Notes on Decentralized Storage Networks

I am posting some notes overviewing decentralized storage networks (DSN). Before I go into the details of specific networks, let’s explore some general features of DSN.

Traditional blockchain networks could act as storage networks. Public ledger usually impose additional structures on how bytes are structured in the forms of blocks and transactions. Transactions are the basic unit that have to satisfy the blockchain unique transition function from one transaction to the next. Most blockchains allow users to put in arbitrary bytes as a special data field in transactions. However, these blockchains should not be considered storage networks because of limited data throughput. I had previously written about blockchain throughput. Without compromising the risk of centralization, a reasonable throughput of blockchain is about 10 KB/s per shard. This space is very limited and expensive. It would require millions, if not billions, of dollars to store a movie on one of these blockchains, even if the chain is sharded.

The fundamental reason that a public ledgers should not evolve to become a storage network is because the security level required by a public ledger is far more expensive than what is necessary for storage. The data within a public ledger has to be validated by a securing resource. That securing resource could be proof of work, proof of stake, proof of authority, or any other scarce resource. In some ways, the validity of the data has to be voted on by some limited resources; otherwise, if an arbitrary amount of voting power is manufactured out of the thin air, the public ledger is not secured. (I will write a post on theoretical fundamentals blockchain security.) Furthermore, the ledger’s data has to be also massively available. Data availability is inherently expensive. Replicating data requires physical resources in the form of hardwares, bandwidth, real estate, and electricity. If a piece of data is replicated 5 times, it costs roughly 5x in physical resources. Public ledgers requires data to extremely resilient to failures. Bitcoin and Ethereum chain states are replicated tens of thousands times, if not hundreds of thousands or even millions times. Even for a sharded chain, it will have 100s of replication at a minimum. This replication level would be impossibly expensive for petabytes of data, let alone exabytes or more. It is worth noting that AWS S3 charges $500,00 - $2,000,000 a year for 10 petabyte of data. It is safe to assume that data there has 3-10 replicas. AWS could be operating with a great margin, but it is hard to see that AWS could run a profit if it is replicating data 100s over. Decentralized storage network should allow users to choose their own replication level.

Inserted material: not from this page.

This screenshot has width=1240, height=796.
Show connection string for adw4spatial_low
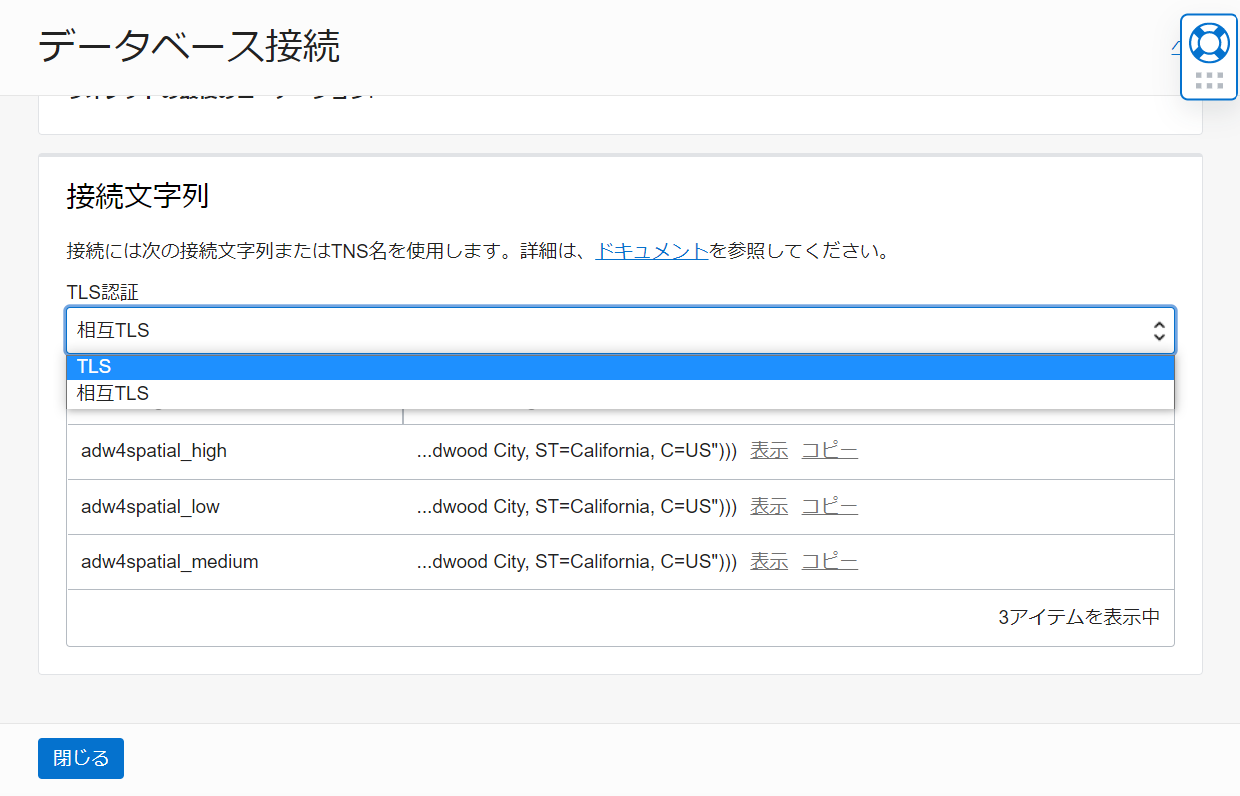[x=769, y=507]
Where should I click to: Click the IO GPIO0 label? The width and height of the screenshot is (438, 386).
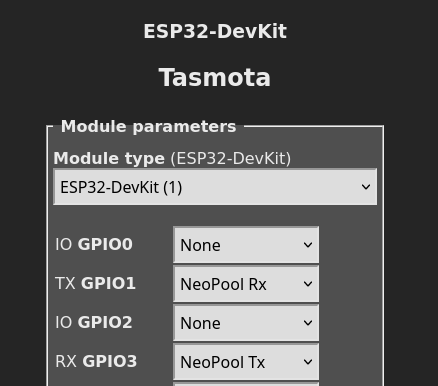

Database networks could be loosely categorized into three typologies. In roundabout ways, I have already discussed two of those. The first topology type is single machine DB, where the DB is replicated in every full node of the network. The current version of Bitcoin and Ethereum is of this variety. The second type is a sharded db, with each shard replicated by a group of nodes. Polkadot and Eth2 are examples of this type. The third network type expect heterogeneous storage nodes. Each node store a unique set of data segments. One would find this network typology for almost all large scaled database deployment. S3, Hadoop file system, Cassandra, HBase, Druid DB, Elasticsearch, etc. A decentralized storage network will likely take this form, where there are a large number of storage nodes storing unique set of data segments.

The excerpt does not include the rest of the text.